We are so grateful for your support this year and completing the hypnobirthing course with you made the arrival of our baby girl, Rose, so magical. It gave us the skills and knowledge to surrender and trust the process.
Rose gave us some clues that she was ready to join us when my waters broke but it was only just a trickle, the trickle was so minimal I wasn’t even sure that my waters had gone. Trusting in my body I just carried on for a few days waiting to see how things would go. Friday came and the tightenings were increasing as was the trickle and I just knew it was time to visit the midwife to confirm if it was actually my waters. Friday evening it was confirmed that my waters had broken and I was in early labour. We returned home excited that hopefully we would meet our baby really soon. The Saturday was our due date and Andrew and I spent the day enjoy a walk in the bush and picnic lunch by the river, all whilst experiencing surges. In the afternoon we met our midwife at the clinic to check on baby. During this visit we spoke about our plan of action.
It was such an honest conversation where we felt empowered to ask every question possible and explore all the what if’s. The recommendation from the OB was for a cesarean given the waters had been broken for five days, but not once did we feel pressured. We came to the conclusion that we felt comfortable with a cesarean given the risk of infection was increasing and I knew my body was trying hard to bring her earthside but it felt like there was something in the way. We planned for the cesarean the following morning with the view of giving my body every chance to get into active labour over night.
As the evening progressed, the surges intensified. We set up our room at home as we had planned and just surrendered to the what would be. I was feeling so successful in the simple fact that my body had gone into labour, I had experienced a contraction and I knew in my heart that our baby was ready to join us. There was very little sleep that night as the surges continued and I used the meditations and visualisations we had learnt in class. Then 4:00am arrived and the sun came up, the surges continued but we still didn’t have a consistent pattern. It was at this point I had a big cry and looked forward to heading to the hospital with excitement as I knew it was the day to meet our baby.
We were met at the hospital admissions desk by our amazing midwife Charmaine and she was with us the whole time. As we waited for our time in theatre I was hooked up to the CTG monitor and could see just how hard my body was working to bring the baby to us, which was comforting. As our time approached the fear of going back to theatre after the experience of our last cesarean started to creep back in, but we talked through our worries with the midwife and Dr Milford and they knew our wishes as we had put together our preferences for a cesarean birth.
I never thought I would say this but our cesarean was a magical and calm experience where both Andrew and I felt like active participants in the birth. We had our own music playing, we knew who was in the room, I took myself to my bubble as they prepped me for surgery, and Rose was delivered straight from belly to chest where we learnt we had a daughter. The first time I held her she was covered in vernix and blood and it felt so raw and real. All checks were done with her on my chest. After five minutes she needed some help to pink up so she was taken over to the little table but I was given a baby monitor and I could see her the whole time.

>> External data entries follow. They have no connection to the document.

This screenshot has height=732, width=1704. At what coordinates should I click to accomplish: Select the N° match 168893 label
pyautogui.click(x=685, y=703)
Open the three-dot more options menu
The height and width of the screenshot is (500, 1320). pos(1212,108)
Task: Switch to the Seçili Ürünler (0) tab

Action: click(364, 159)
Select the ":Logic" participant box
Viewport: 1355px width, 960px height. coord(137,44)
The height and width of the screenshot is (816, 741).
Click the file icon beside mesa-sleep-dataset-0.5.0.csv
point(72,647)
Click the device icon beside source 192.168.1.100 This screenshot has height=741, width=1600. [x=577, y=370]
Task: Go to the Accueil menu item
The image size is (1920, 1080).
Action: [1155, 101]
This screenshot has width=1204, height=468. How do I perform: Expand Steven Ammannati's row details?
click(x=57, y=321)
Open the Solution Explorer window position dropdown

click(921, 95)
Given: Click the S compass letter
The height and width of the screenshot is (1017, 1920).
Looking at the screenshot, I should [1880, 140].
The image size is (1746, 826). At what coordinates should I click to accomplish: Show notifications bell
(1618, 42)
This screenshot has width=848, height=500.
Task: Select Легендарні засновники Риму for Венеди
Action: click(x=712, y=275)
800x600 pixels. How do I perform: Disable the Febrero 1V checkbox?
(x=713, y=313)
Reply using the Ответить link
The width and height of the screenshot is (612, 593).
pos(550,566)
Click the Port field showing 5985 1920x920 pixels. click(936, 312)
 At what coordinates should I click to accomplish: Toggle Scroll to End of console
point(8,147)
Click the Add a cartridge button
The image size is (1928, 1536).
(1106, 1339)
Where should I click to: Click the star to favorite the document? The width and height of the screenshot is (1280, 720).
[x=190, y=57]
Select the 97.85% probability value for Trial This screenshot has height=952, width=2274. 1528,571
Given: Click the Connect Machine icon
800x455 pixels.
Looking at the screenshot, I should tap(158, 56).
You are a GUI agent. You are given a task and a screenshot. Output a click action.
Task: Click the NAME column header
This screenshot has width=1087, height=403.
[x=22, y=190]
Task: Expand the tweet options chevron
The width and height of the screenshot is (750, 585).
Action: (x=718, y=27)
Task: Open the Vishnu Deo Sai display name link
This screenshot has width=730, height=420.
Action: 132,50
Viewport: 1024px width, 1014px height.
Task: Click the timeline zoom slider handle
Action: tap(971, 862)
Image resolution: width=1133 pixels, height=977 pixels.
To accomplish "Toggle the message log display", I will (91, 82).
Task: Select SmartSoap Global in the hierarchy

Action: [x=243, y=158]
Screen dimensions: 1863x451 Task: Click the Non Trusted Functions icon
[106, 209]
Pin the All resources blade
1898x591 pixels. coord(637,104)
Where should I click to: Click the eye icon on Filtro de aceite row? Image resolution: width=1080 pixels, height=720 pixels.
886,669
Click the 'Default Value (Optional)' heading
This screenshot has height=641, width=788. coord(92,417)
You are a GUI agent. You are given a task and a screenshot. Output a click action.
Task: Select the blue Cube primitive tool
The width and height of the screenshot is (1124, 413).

It was these simple little things that provided so much comfort. Andrew stayed with me the whole time in theatre and recovery and we returned to the ward together. Recovery was special as well as Charmaine showed us the placenta and it was just incredible to see. We were so blessed that we were the only ones in recovery so it was a quite and calm space to just stare at our baby and soak up the fact that we had a daughter.
At the start of this pregnancy we set out hoping for a VBAC and I never thought I would say this but in my heart, I know the fact that it ended in a cesarean is the true healing experience we both needed. I got to experience labour as well as knowing that cesarean birth can be beautiful too. I owe this perspective and experience a lot to the tools we learnt from you and for that we are truly grateful.